Heimat ist (eine Momentaufnahme)

haimattHeimat ist, wenn wir zwar Angst vor schwarz verschleierten muslimischen Frauen, nicht aber vor schwarz gekleideten und kampfbereiten Neo-Nazis haben. Heimat ist, wenn wir uns für die Befreiung der Frauen anderen Glaubens ereifern, damit sie ihre Kleider ablegen und sich gleichgestellt fühlen können, unseren eigenen Frauen aber nicht einmal gleichen Lohn für gleiche Leistung zugestehen.
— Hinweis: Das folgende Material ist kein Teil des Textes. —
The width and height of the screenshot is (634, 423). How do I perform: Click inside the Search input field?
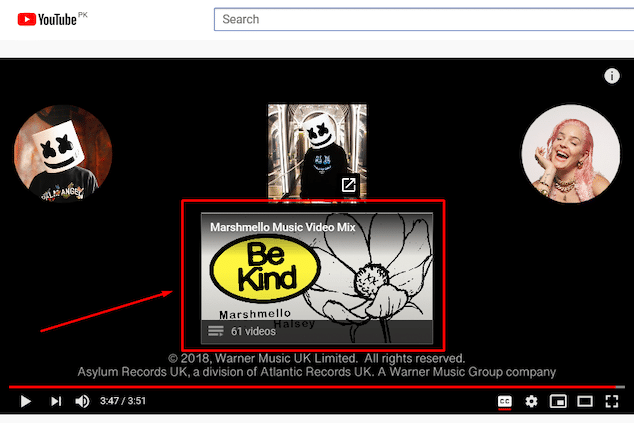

Heimat ist, wenn wir uns erst erinnern, dass wir überhaupt eine haben (und vielleicht unseren Bürgerpflichten nachkommen sollten), wenn wir hören, dass jemand jemand anderem den Handschlag verweigert. Heimat ist, wenn wir alle Kreuze aus den Schulzimmern entfernen lassen, aber auch sonst keine anderen Glaubenssymbole dulden … weil wir uns auch plötzlich daran erinnern, dass wir eigentlich Christen wären. Oder sein könnten. Wenn wir dann nicht barmherzig sein müssten.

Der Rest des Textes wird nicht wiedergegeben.